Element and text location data
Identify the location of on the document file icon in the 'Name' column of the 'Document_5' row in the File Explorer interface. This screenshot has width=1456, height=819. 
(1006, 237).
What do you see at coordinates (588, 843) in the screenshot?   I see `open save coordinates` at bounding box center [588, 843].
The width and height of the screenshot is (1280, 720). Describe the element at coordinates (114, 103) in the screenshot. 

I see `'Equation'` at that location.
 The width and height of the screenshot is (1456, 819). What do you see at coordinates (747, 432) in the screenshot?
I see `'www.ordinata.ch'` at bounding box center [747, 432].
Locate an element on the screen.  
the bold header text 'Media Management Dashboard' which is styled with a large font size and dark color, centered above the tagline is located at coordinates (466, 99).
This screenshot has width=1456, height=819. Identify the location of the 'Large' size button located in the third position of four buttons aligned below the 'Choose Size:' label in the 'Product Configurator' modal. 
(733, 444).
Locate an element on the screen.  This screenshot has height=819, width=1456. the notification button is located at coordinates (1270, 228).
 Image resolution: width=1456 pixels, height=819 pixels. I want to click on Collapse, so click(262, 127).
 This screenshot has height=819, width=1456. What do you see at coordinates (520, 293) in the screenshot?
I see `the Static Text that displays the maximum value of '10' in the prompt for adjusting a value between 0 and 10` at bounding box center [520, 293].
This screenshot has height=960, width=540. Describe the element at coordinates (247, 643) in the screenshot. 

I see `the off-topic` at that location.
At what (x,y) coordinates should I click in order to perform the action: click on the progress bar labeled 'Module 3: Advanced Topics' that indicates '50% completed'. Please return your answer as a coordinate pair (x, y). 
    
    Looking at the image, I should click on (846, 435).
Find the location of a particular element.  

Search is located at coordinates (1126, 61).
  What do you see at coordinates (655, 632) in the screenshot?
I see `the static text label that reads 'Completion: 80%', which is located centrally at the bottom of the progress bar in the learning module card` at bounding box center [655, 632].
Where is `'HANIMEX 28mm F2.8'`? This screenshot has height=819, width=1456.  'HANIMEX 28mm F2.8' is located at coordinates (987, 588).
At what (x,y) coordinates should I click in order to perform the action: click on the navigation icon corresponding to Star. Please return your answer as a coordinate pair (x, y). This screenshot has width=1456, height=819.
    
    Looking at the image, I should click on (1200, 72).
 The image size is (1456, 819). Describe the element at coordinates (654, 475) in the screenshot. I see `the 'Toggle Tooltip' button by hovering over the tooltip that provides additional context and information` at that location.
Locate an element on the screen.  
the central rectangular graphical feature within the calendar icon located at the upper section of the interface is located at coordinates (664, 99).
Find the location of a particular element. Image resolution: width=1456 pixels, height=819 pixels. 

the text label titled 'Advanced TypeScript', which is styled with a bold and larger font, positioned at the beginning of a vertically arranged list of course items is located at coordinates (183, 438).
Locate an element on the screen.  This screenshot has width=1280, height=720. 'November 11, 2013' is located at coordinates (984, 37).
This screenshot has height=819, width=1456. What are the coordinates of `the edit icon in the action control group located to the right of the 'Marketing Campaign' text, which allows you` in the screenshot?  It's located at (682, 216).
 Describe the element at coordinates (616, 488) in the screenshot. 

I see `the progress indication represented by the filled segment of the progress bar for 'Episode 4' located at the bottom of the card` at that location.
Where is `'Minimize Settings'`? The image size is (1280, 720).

• [Instruction]:
Repeat every one of the rows above word for word.

• [Task response]:
Identify the location of on the document file icon in the 'Name' column of the 'Document_5' row in the File Explorer interface. This screenshot has width=1456, height=819. 
(1006, 237).
What do you see at coordinates (588, 843) in the screenshot?   I see `open save coordinates` at bounding box center [588, 843].
The width and height of the screenshot is (1280, 720). Describe the element at coordinates (114, 103) in the screenshot. 

I see `'Equation'` at that location.
 The width and height of the screenshot is (1456, 819). What do you see at coordinates (747, 432) in the screenshot?
I see `'www.ordinata.ch'` at bounding box center [747, 432].
Locate an element on the screen.  
the bold header text 'Media Management Dashboard' which is styled with a large font size and dark color, centered above the tagline is located at coordinates (466, 99).
This screenshot has width=1456, height=819. Identify the location of the 'Large' size button located in the third position of four buttons aligned below the 'Choose Size:' label in the 'Product Configurator' modal. 
(733, 444).
Locate an element on the screen.  This screenshot has height=819, width=1456. the notification button is located at coordinates (1270, 228).
 Image resolution: width=1456 pixels, height=819 pixels. I want to click on Collapse, so click(262, 127).
 This screenshot has height=819, width=1456. What do you see at coordinates (520, 293) in the screenshot?
I see `the Static Text that displays the maximum value of '10' in the prompt for adjusting a value between 0 and 10` at bounding box center [520, 293].
This screenshot has height=960, width=540. Describe the element at coordinates (247, 643) in the screenshot. 

I see `the off-topic` at that location.
At what (x,y) coordinates should I click in order to perform the action: click on the progress bar labeled 'Module 3: Advanced Topics' that indicates '50% completed'. Please return your answer as a coordinate pair (x, y). 
    
    Looking at the image, I should click on (846, 435).
Find the location of a particular element.  

Search is located at coordinates (1126, 61).
  What do you see at coordinates (655, 632) in the screenshot?
I see `the static text label that reads 'Completion: 80%', which is located centrally at the bottom of the progress bar in the learning module card` at bounding box center [655, 632].
Where is `'HANIMEX 28mm F2.8'`? This screenshot has height=819, width=1456.  'HANIMEX 28mm F2.8' is located at coordinates (987, 588).
At what (x,y) coordinates should I click in order to perform the action: click on the navigation icon corresponding to Star. Please return your answer as a coordinate pair (x, y). This screenshot has width=1456, height=819.
    
    Looking at the image, I should click on (1200, 72).
 The image size is (1456, 819). Describe the element at coordinates (654, 475) in the screenshot. I see `the 'Toggle Tooltip' button by hovering over the tooltip that provides additional context and information` at that location.
Locate an element on the screen.  
the central rectangular graphical feature within the calendar icon located at the upper section of the interface is located at coordinates (664, 99).
Find the location of a particular element. Image resolution: width=1456 pixels, height=819 pixels. 

the text label titled 'Advanced TypeScript', which is styled with a bold and larger font, positioned at the beginning of a vertically arranged list of course items is located at coordinates (183, 438).
Locate an element on the screen.  This screenshot has width=1280, height=720. 'November 11, 2013' is located at coordinates (984, 37).
This screenshot has height=819, width=1456. What are the coordinates of `the edit icon in the action control group located to the right of the 'Marketing Campaign' text, which allows you` in the screenshot?  It's located at (682, 216).
 Describe the element at coordinates (616, 488) in the screenshot. 

I see `the progress indication represented by the filled segment of the progress bar for 'Episode 4' located at the bottom of the card` at that location.
Where is `'Minimize Settings'`? The image size is (1280, 720).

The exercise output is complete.